In an era of uncertainty about the state of democracy around the globe, people have poured into the streets to pressure governments to be more responsive to their needs. Yet the overwhelming response to these public outcries is stasis. Why are some forms of collective action more effective than others? What does it take to build and sustain a successful social movement?
This elective will combine aspects of a seminar and field lab course. Discussion-based lectures will provide an overview of the science of social change, examining historical and contemporary cases of social, labor, and political movements from around the world. We will cover findings that are generally viewed as well-established and questions that remain unsettled. Coursework will focus on key debates and distinctions, including: the difference between organizing and mobilizing, movement emergence, whether and how movements build sustained—as opposed to flash-in-the-pan—structures to contest power, and the role of culture, media, and technology in collective action.

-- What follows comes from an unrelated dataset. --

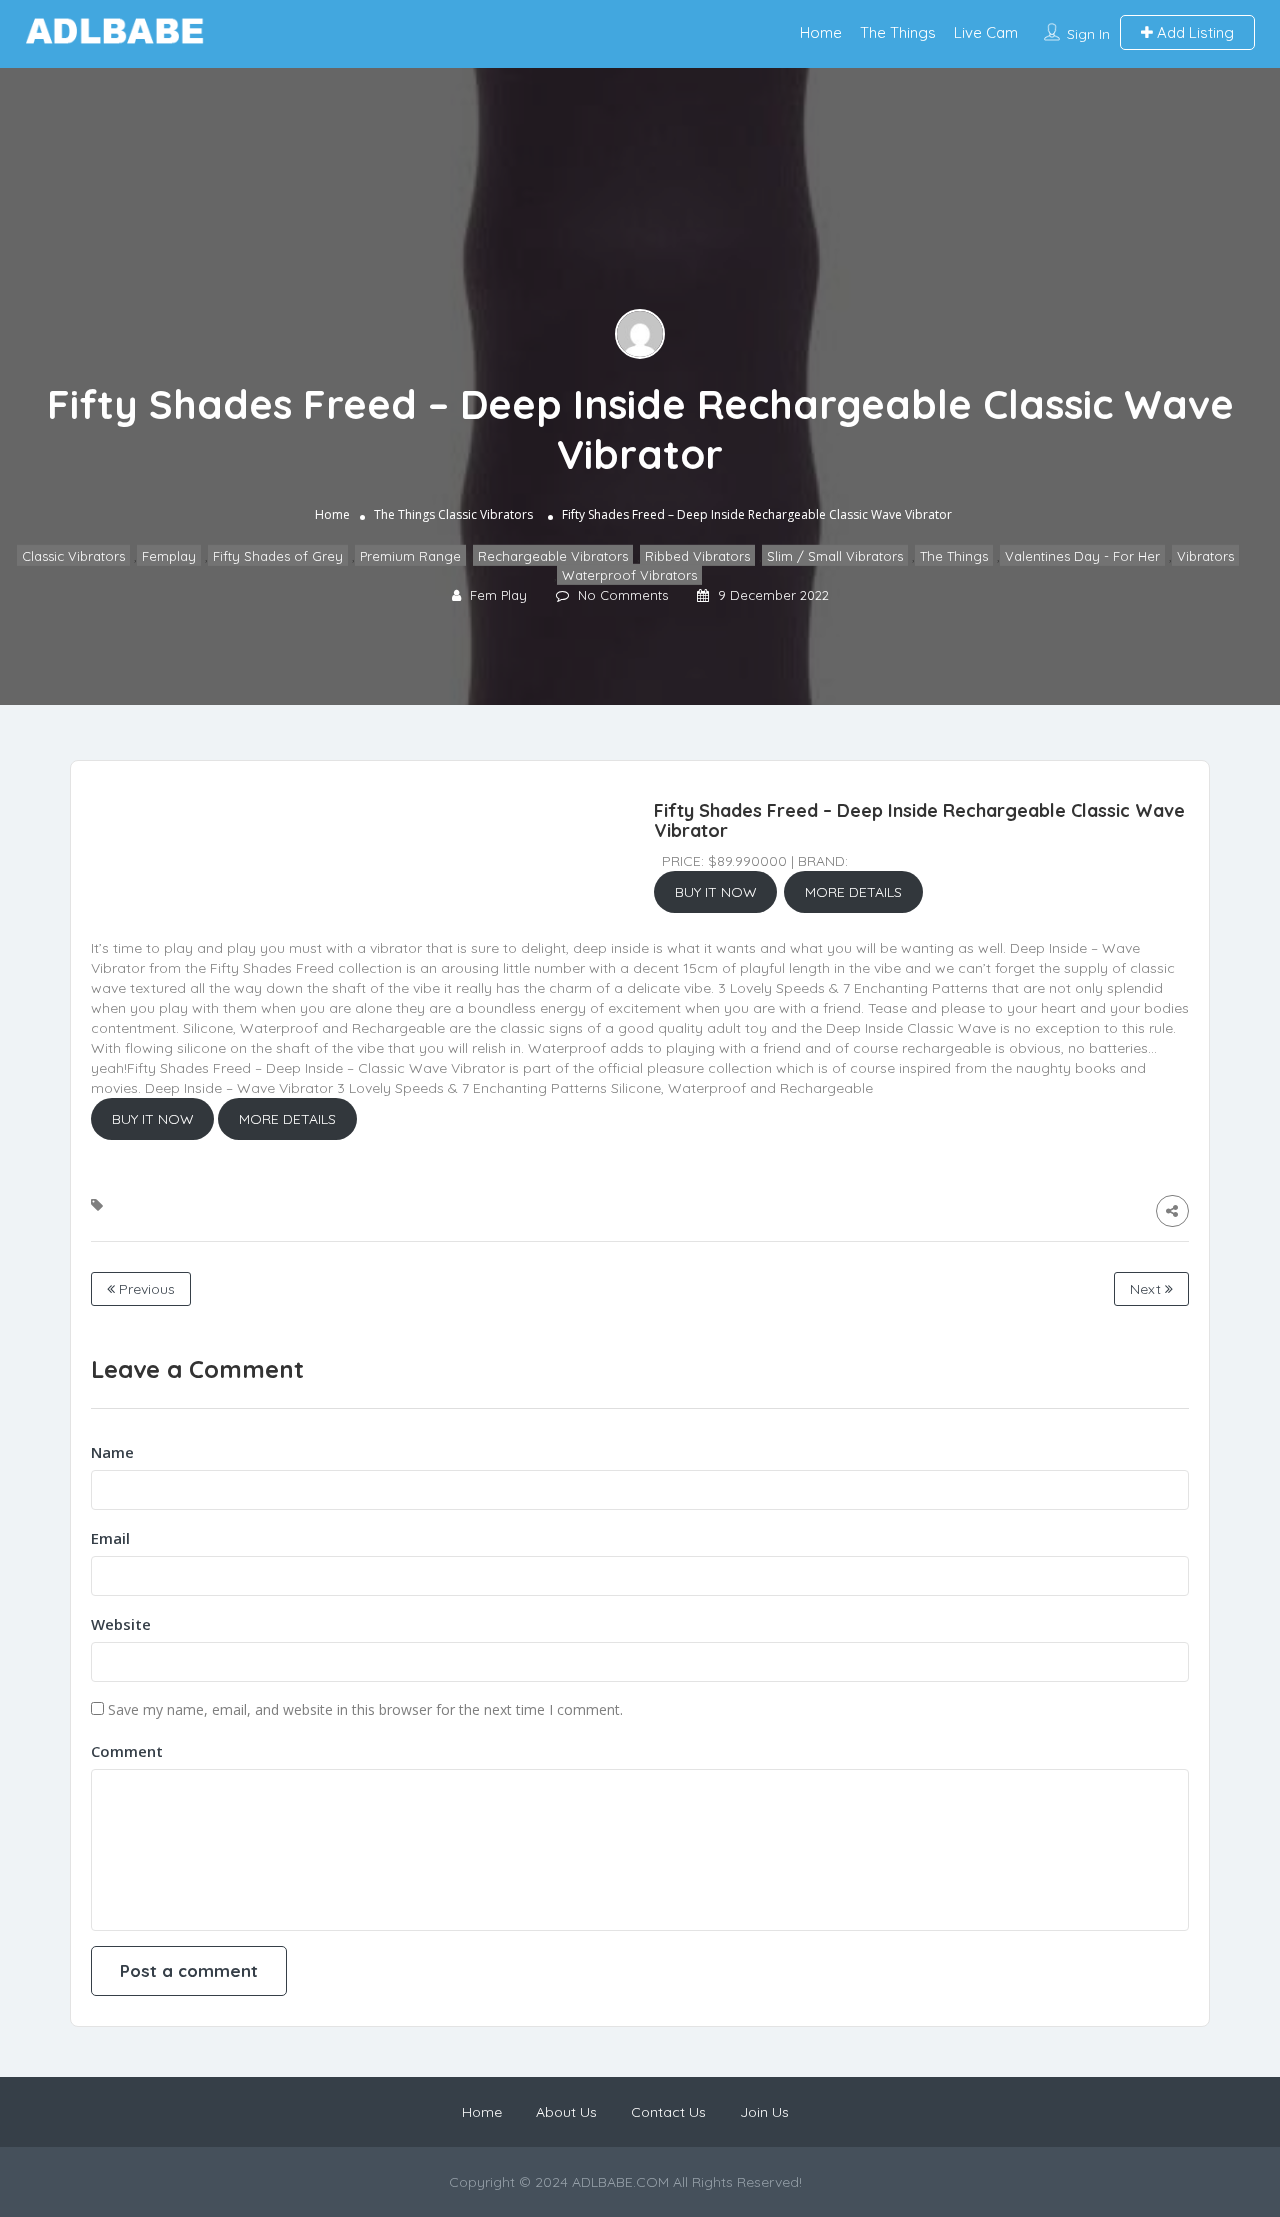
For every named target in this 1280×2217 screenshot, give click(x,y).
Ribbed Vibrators (697, 556)
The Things (898, 32)
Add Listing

A second element of the course is designed as an experiential learning lab. Students will explore how course concepts work in practice by selecting an existing social movement organization (domestic or international) and analyzing a challenge its leaders face. Projects may address movement narratives, organizational structure and governance, leadership development, strategy and tactics, learning and adaptation, political contestation, power mapping, data analysis, or other issues related to the course content.
A background or interest in social movements or organizing (demonstrated through prior experience or coursework such MLD-377 or MLD-378), mixed methods (API-203MB or C), or similar classes/applied work experience is recommended but not required. This course is well-suited for MPPs and MPA/IDs interested in working with a civic, political, or advocacy organization for their PAE or SYPA.
Throughout the semester, we will have occasional guest speakers who will share their experience and insights from social movement organizing research and practice.